SOURCE EXTRACT ▸
****************************************

Authors often use the acknowledgments to thank funding agencies and universities for buying release time and granting sabbaticals; I have only people to thank. I am deeply indebted to many colleagues, friends, and family, both inside and outside the university, and consider this far more valuable than institutional rewards.
Even as I use this book to take the university to task, I cannot imagine working anywhere else. No doubt this is because of the extraordinary people one finds there. My first colleagues as a student of rhetoric were forged at the University of Arizona. It was there that I met Danika Brown and M. J. Braun, the people I turn to when beginning any new project. They have patiently read multiple drafts, provided endless feedback, given me suggestions for further reading, and, most important, encouraged me, entertained me, and supported me as friends and colleagues. It was also at the University of Arizona that I met Ken McAllister, without whom I am sure this book would never have been published. Ken helped me throughout the process, offering advice, discussing ideas, and modeling the kind of academic, personal, and political work to which I aspire.

****************************************

STUDY MATERIAL ▸
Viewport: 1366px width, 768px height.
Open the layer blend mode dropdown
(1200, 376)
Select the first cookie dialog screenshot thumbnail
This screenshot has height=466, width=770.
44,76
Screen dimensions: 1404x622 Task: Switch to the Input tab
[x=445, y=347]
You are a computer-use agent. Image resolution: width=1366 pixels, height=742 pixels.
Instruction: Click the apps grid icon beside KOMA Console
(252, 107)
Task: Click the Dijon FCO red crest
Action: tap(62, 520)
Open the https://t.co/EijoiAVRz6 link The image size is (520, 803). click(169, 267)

****************************************

TASKS ▸
A – According to the acknowledgments, at which university did the writer meet Danika Brown and M. J. Braun?
B – Reproduce the stretch of the acknowledgments from "Even as I use" through "which I aspire.".
Work from the acknowledgments alone and set the data aside.

ANSWERS TO EACH TASK ▸
A – The University of Arizona.

B –
Even as I use this book to take the university to task, I cannot imagine working anywhere else. No doubt this is because of the extraordinary people one finds there. My first colleagues as a student of rhetoric were forged at the University of Arizona. It was there that I met Danika Brown and M. J. Braun, the people I turn to when beginning any new project. They have patiently read multiple drafts, provided endless feedback, given me suggestions for further reading, and, most important, encouraged me, entertained me, and supported me as friends and colleagues. It was also at the University of Arizona that I met Ken McAllister, without whom I am sure this book would never have been published. Ken helped me throughout the process, offering advice, discussing ideas, and modeling the kind of academic, personal, and political work to which I aspire.